British Prime Minister Theresa May recently made a splash by accusing European Union politicians and officials of seeking to disrupt the UK’s general election, scheduled for 8 June. After a damning account of a ‘disastrous’ dinner between Mrs May and Commission President Jean-Claude Juncker appeared in the German press, the prime minister claimed that the leak (which she attributed to Commission officials) had been “deliberately timed to affect the result of the general election.” In doing so, Mrs May paints a picture of European adversaries who want her to fail at home so as to weaken her negotiating hand in Brussels.
Mrs May is wrong. Most Europeans would like to see her enter Brexit talks with a strong negotiating hand, backed by a decisive majority in parliament. This is because they understand that the primary threat to a sensible Brexit deal will come not from hardcore ‘remainers’ unwilling to accept a severance, but from hardline eurosceptics unwilling to accept any maintenance of ties with Europe. A decisive victory in the upcoming general election would give Mrs May the popular mandate to silence extreme voices and allow her to make the necessary compromises for a deal to happen.
Secondly, the other 27 member states are frankly not that interested in the Brexit negotiations themselves. As much as some countries regret to see the UK go, they have turned the page faster than the UK itself. They have formulated their position and mandated the European Commission to do the negotiating on their behalf. For them, the preservation of the internal market is clearly more important than trade with the UK. Where they concern themselves with Brexit, it is primarily in terms of how the UK’s departure will alter the balance of power between the remaining members, and what political re-orientations will be required to adapt to the new landscape.
For example, there is the balance of power between the eurozone and the remaining eight non-eurozone members. The 19 members may take decisions in order to guarantee the stability of the common currency, affecting non-members – concerning banks, for example. It was primarily Britain’s forceful diplomacy that had secured for the non-members the ability to block or water down some eurozone decisions under certain circumstances. Brexit means the non-members are going to be fewer and politically weaker. As a result, there is now a renewed debate in the Czech republic as to whether joining the eurozone may now be necessary to avoid political marginalisation. Similar debates will likely be seen in other non-member states in the near future.
Then there is the balance of power in Europe, which will radically change after Brexit. First of all, Britain's smaller liberal allies in the north, such as The Netherlands and Denmark, realise they will have to foster new relationships across the EU in order to form majorities. They often relied on the strong weight of the UK if they wanted to push or block an issue in Brussels. No more. In the future, they will need many more countries on their side in order to assemble the required amount of votes. This kind of coalition building requires a different tactical approach. It calls for less assertiveness, or in any case less often. Smallish countries like The Netherlands, Belgium, Denmark and Austria will probably, as a result, slowly become more federalist.
Secondly, the north of Europe will lose approximately 12 percent of their voting weight after Brexit. The south will become more powerful. When the Spanish Prime Minister invited some colleagues from southern member states to Madrid for informal talks a few weeks ago, northern capitals suddenly paid attention.
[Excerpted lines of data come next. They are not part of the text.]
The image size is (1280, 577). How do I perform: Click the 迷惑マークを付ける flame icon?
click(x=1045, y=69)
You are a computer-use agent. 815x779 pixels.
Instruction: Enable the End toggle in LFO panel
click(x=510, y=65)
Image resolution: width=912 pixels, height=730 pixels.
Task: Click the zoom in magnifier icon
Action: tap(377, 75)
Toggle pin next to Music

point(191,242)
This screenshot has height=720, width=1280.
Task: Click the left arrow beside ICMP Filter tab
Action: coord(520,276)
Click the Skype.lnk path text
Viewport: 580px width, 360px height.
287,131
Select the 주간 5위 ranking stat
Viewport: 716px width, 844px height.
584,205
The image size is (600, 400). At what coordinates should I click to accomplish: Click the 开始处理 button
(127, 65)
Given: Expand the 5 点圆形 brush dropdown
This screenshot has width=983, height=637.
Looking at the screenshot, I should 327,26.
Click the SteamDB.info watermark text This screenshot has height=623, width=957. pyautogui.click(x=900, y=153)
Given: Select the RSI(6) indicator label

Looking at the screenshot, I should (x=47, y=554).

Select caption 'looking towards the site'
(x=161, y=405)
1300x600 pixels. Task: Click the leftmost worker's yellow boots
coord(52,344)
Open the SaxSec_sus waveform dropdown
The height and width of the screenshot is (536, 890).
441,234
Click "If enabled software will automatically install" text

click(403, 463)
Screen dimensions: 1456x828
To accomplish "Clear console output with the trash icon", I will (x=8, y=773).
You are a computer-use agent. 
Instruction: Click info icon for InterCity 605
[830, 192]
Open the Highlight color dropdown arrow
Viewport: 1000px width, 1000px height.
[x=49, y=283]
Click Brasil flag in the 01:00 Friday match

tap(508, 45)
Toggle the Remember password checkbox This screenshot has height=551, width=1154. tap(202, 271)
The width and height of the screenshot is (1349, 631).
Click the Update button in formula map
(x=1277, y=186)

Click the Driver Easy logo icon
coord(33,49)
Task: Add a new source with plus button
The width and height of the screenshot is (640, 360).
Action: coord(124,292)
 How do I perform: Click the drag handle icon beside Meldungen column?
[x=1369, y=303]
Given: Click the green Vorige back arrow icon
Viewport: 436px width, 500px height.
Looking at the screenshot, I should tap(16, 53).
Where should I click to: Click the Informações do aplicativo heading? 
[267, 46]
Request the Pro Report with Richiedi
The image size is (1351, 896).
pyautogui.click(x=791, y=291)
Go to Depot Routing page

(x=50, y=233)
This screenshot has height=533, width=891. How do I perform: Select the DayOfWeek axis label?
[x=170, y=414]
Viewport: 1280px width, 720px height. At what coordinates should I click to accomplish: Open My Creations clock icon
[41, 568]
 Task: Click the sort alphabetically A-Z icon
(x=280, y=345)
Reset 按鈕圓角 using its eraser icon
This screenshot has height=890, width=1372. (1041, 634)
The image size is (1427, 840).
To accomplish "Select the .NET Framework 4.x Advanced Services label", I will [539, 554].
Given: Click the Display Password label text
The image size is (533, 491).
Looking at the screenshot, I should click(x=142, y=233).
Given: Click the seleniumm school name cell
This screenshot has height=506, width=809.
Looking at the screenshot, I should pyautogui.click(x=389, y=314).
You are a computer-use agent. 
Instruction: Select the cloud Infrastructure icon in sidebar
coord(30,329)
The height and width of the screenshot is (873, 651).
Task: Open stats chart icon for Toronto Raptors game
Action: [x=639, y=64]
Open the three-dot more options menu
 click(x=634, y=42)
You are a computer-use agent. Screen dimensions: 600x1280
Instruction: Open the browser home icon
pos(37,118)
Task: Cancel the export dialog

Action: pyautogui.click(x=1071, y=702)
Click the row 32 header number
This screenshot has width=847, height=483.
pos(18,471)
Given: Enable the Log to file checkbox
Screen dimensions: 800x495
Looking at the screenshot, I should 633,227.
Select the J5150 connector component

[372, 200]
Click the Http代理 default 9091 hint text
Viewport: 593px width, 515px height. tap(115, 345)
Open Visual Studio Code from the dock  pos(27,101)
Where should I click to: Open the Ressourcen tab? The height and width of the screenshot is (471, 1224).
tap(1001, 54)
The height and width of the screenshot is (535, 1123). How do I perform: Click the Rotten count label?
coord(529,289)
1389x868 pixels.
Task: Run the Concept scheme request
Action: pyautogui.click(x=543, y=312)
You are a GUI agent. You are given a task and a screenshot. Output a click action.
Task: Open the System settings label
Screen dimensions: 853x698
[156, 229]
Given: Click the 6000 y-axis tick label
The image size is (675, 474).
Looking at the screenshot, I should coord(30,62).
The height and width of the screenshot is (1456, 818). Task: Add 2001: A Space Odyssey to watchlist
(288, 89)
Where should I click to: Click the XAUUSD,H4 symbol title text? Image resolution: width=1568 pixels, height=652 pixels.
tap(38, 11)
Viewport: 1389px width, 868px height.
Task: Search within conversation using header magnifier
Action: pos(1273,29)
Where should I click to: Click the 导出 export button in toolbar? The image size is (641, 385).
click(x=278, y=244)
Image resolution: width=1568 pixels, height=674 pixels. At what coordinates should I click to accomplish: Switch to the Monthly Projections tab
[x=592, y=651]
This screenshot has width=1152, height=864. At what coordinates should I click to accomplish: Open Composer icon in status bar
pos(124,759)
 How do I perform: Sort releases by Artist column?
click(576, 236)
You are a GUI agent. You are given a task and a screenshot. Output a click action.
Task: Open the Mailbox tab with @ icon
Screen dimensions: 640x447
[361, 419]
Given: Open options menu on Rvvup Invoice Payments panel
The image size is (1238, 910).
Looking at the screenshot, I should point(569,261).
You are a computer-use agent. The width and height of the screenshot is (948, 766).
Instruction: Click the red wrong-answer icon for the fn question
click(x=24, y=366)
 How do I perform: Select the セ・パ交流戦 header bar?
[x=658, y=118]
One year ago, many seminars and conferences were titled ‘The Disintegration of Europe’ or ‘The End of Europe’. These titles have largely disappeared. What is debated now is ‘The Future of Europe’, focussing on the relaunch of the Franco-German axis or on flexible integration. The tone is already slightly more upbeat, also helped by the fact that decidedly pro-Europeans won recent elections in Austria and France, and to a certain extent The Netherlands. Brexit will fuel a brutal battle about money, no one has any illusion about that. But the idea of Brexit has largely been digested on the continent. After a long period of stagnation, it even enables them to move forward. This may well be what irks Mrs May the most.
Caroline de Gruyter, a Europe correspondent for NRC Handelsblad, is an ECFR Council member. She is based in Vienna.